Sorry for the possible confusions, I think I need to learn more more tagalog before asking questions. But there are just so few Filipinos in France!


----------



## DotterKat

Recall that of the different ways that a sentence can be diagrammed, they can be divided into subject and predicate. The subject is what is being talked about and the predicate is what is being said about the subject. So it is not so much the _ang _marker that should clue you in to what the subject is, as _ang _will not always be there. Just ask yourself, who or what is being discussed in this sentence? The answer will be the subject. Whatever word or phrase modifies that subject is the predicate.

Yes, _Maganda ang dalaga _is equivalent to _Ang dalaga *ay *maganda.

_This is the second time in so many days that I have encountered this error:

ang maganda ang dalaga
ang pumatay ang nagnakaw

Another member posted a similar error with _ang _and I am beginning to wonder if the source textbook is the same. The above sentences, as they are, are absolutely wrong.

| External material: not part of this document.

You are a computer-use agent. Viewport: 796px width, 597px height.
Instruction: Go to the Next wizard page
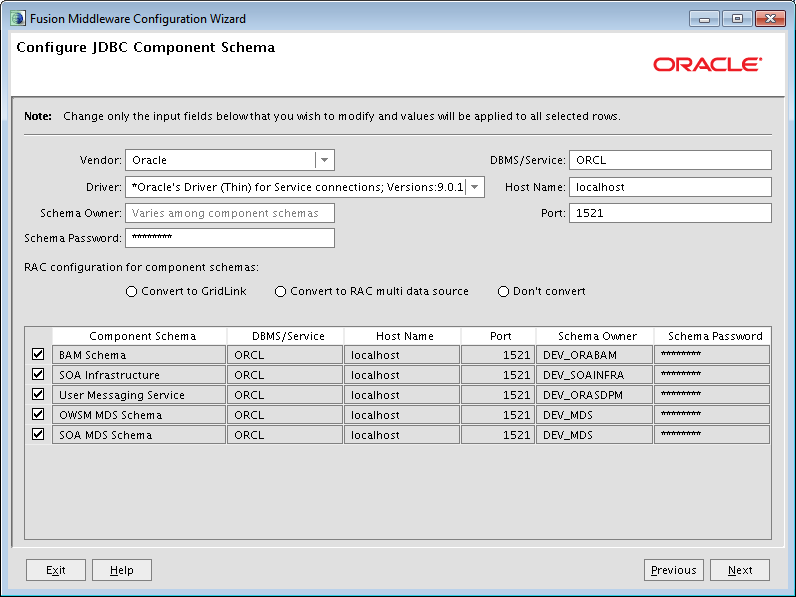(740, 570)
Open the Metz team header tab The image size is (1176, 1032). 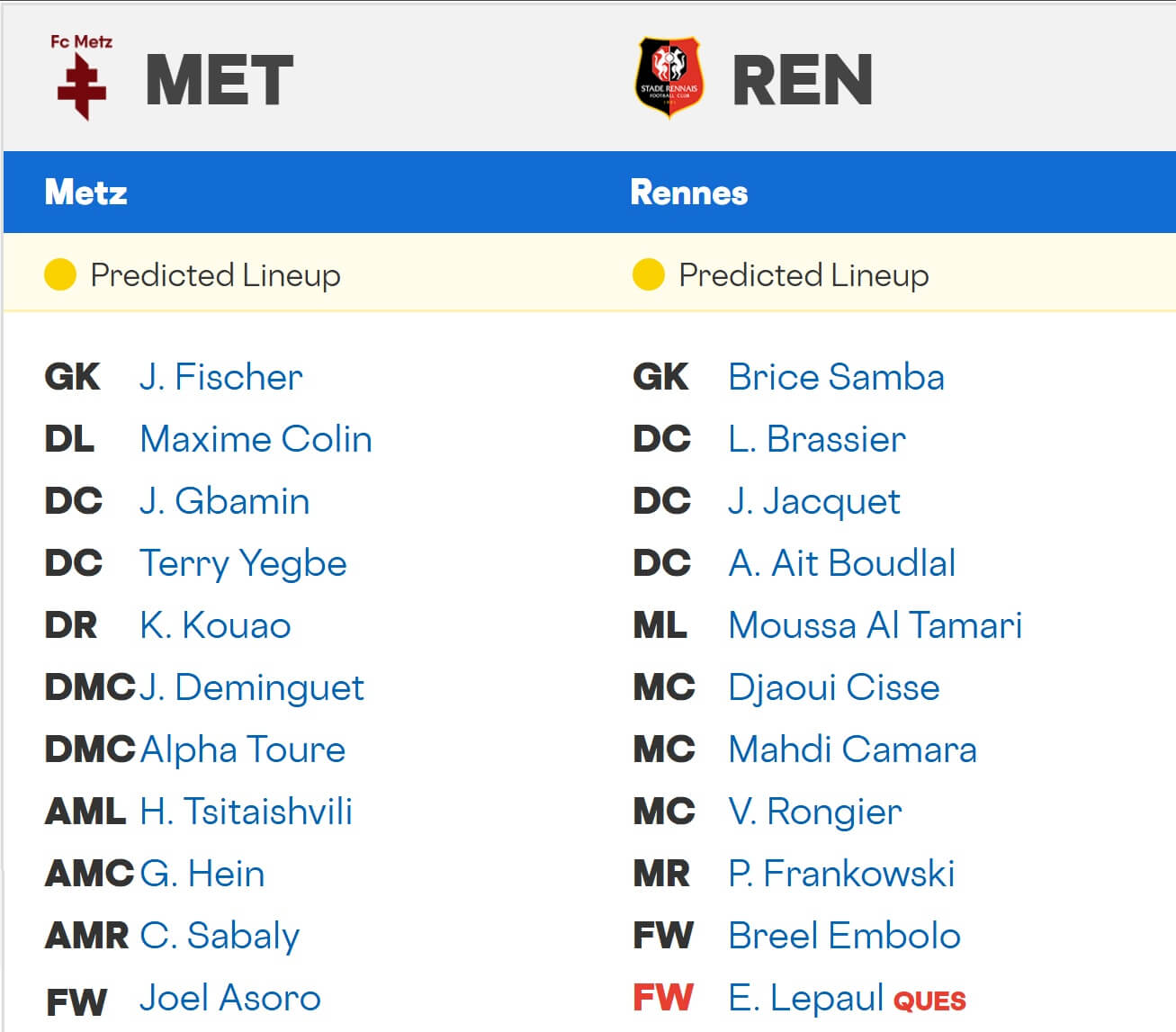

You can say:

Ang maganda ay ang dalaga. (The one who is beautiful is the woman.) OR simply Maganda ang dalaga. (The woman is beautiful.)
Ang pumatay ay ang magnanakaw. (The one who killed is the thief.) OR simply Pumatay ang magnanakaw. (The thief killed / committed murder.)

_To kill is stupid_ OR _Killing is stupid _as I have indicated in my first post translates as:

Ang pamamatay / pamamaslang ng tao ay kahangal-hangal.

You can omit _ng tao _(a person) in the proper context, that is, if the preceding text makes it clear that you are admonishing readers against the killing of people (be it murder, capital punishment, genocide, war, etc.) If that situation is clear, then this Tagalog sentence will likewise be acceptable:

Ang pamamatay / pamamaslang ay kahangal-hangal.

Otherwise, the sentence above can be interpreted to mean that the killing of anything is stupid --- let's say the speaker, by reason of religion or philosophical persuasion, is fundamentally opposed to the killing of any living thing (living in California and knowing some vegans, I am very familiar with the concept.)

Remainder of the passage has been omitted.